The welcome return of Star Trek veteran Kenneth Mitchell as Emerald Chains scientist Aurellio gave us a chance to see a human side of Stamets before this moment however with the two bonding over their mutual interest in science and opera. Stamets is quick to dismantle Aurellio’s belief in Osyraa, showcasing him at his biggest strength right before the confrontation with Michael. It’s a culmination of everything Stamets’ arc has been building towards all season in terms of character development, and to see it payoff is quite something. Anthony Rapp is the real standout here, putting in a singular best performance and probably the strongest individual performance of the season. “I believe she is more than she appears to be but she’s also everything she appears to be,” is a hell of a speech and could prove to be character defining in the finale, for Aurellio as well as Stamets.

I do feel like the episode at times felt like it was noticeable in its “middle act” set-up mode without any immediate resolution, but it does a fantastic job at upping the stakes for the finale.
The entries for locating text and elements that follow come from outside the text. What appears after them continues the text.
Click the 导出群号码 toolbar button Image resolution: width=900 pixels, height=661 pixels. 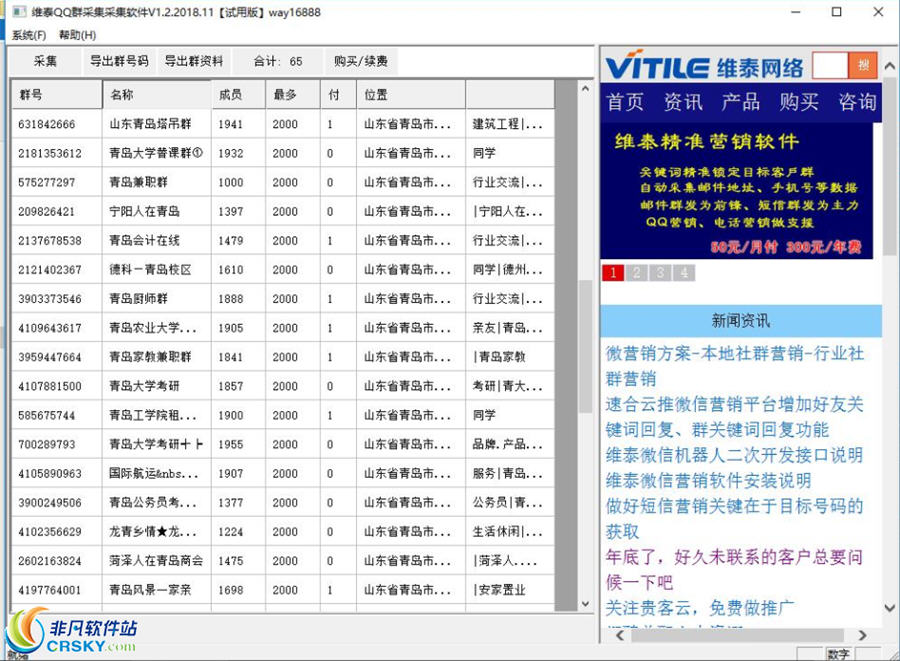pyautogui.click(x=120, y=60)
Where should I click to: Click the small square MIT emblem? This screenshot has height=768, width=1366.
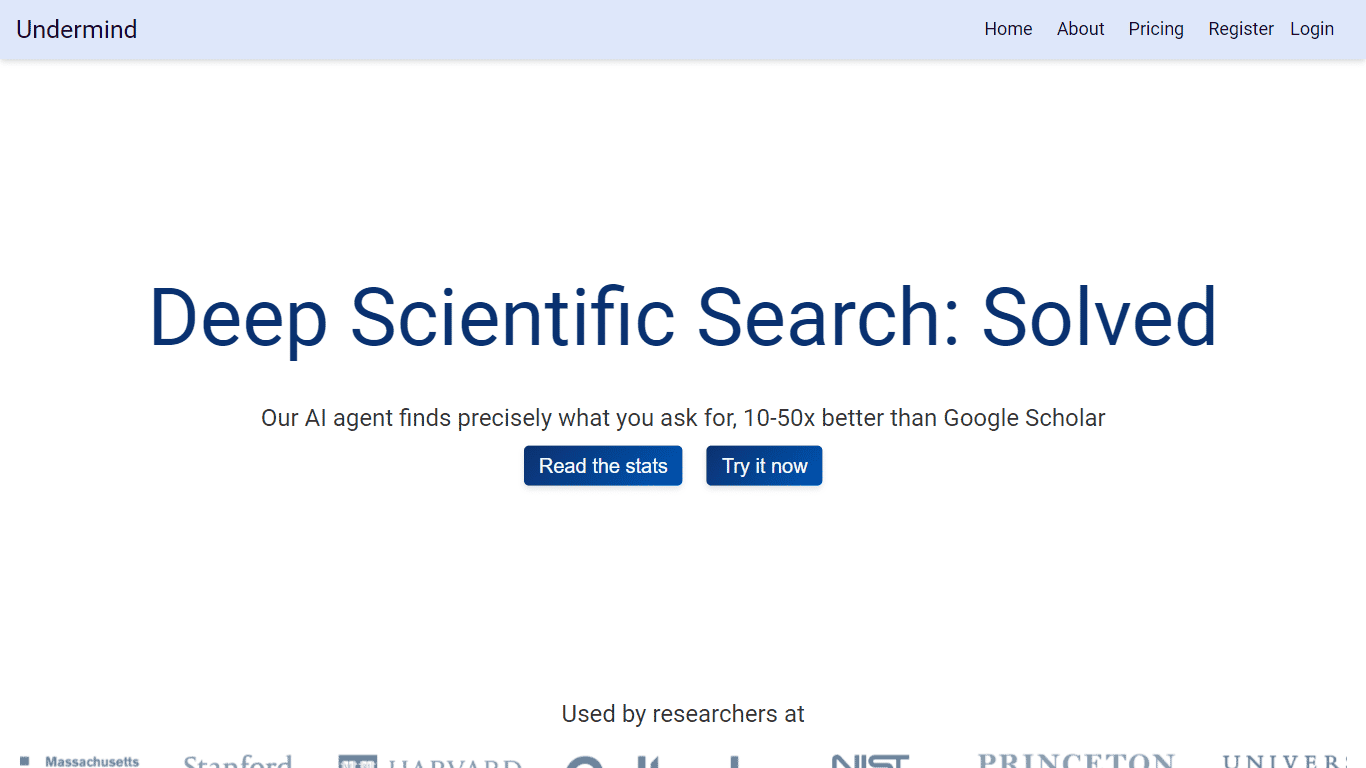(25, 762)
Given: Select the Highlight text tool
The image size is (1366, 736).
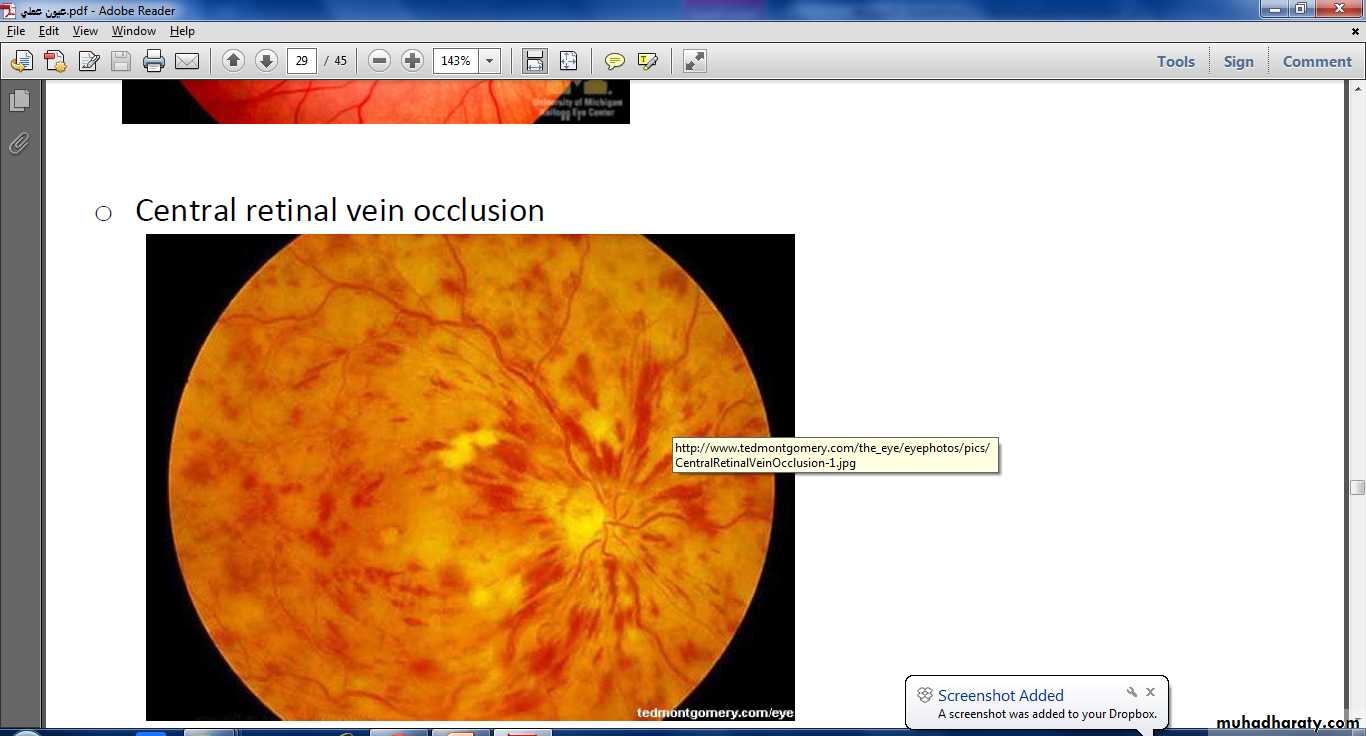Looking at the screenshot, I should point(647,61).
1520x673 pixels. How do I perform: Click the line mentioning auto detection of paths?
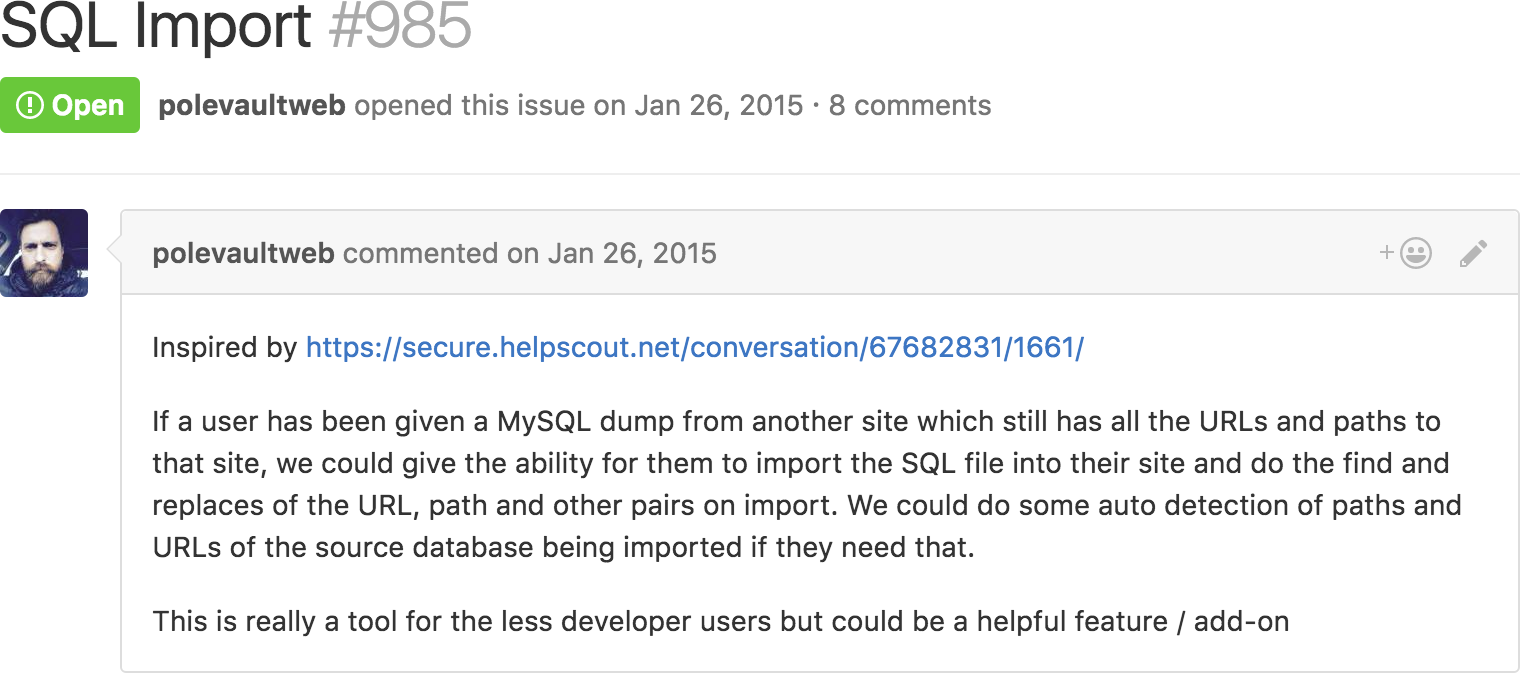pos(807,505)

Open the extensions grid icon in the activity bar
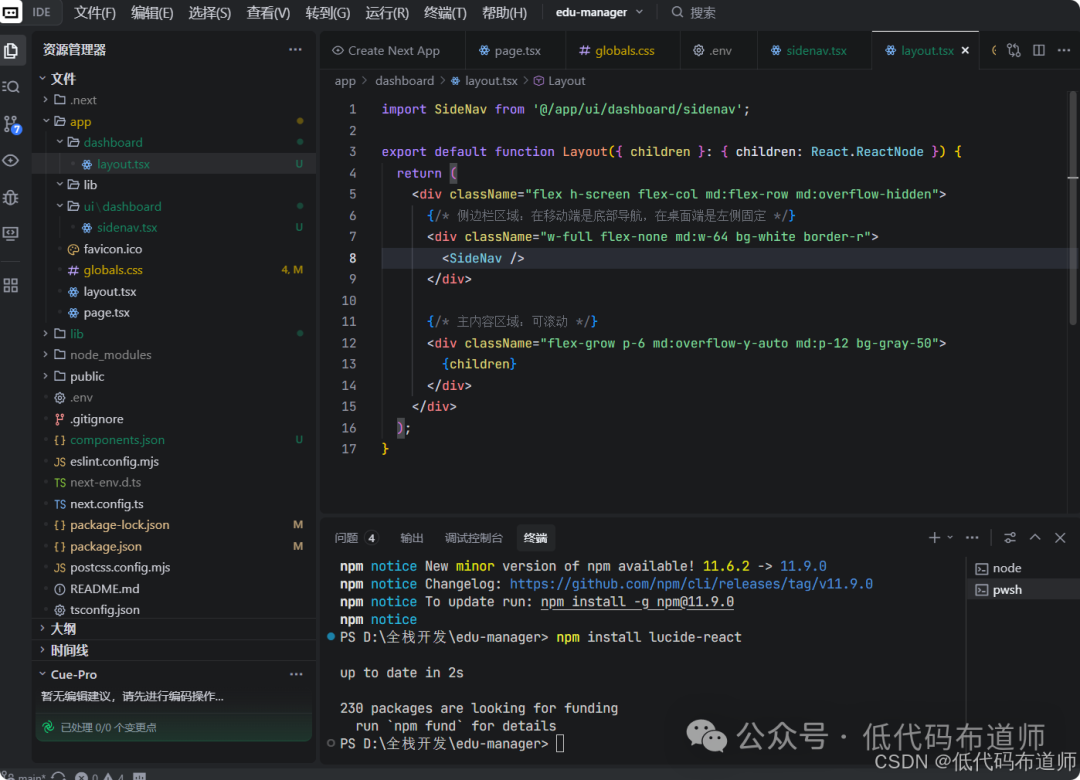pos(11,285)
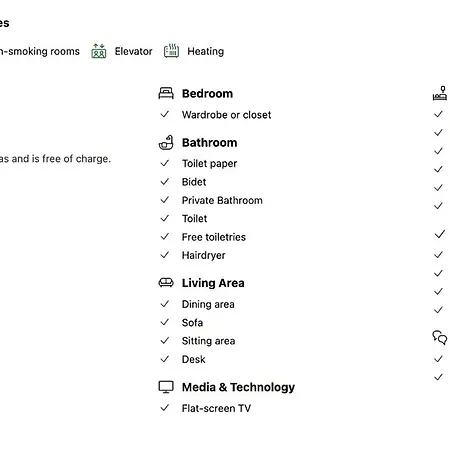Click checkmark beside Flat-screen TV
450x450 pixels.
point(165,408)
The character moments worked great, as did the action, even if I can’t help but feel like this was designed to work more when binged in conjunction with both episodes before and prior to this. Also of note, we lost the underutilised Ryn here, whose character sacrifice proved to be a big defining moment and an appropriate sent-off to his arc. At the same time, whilst I could have used another episode with Osyraa, maybe something that explored her on her home turf a bit more, the conflict that we got between her and Vance was one of the highlights of a pretty excellent episode. It feels like an important distinction this time out that Vance is not the leader of the civilians, and I wonder if we’ll learn more about them either in the finale or next season. Maybe we could even in the unlikeliest of circumstances, get a surprise cameo? I mean, Riker is so far two for two in both Lower Decks and Picard. There's no way he's not showing up in the finale at this point in some form or another, especially with Jonathan Frakes' involvement in this series behind the camera.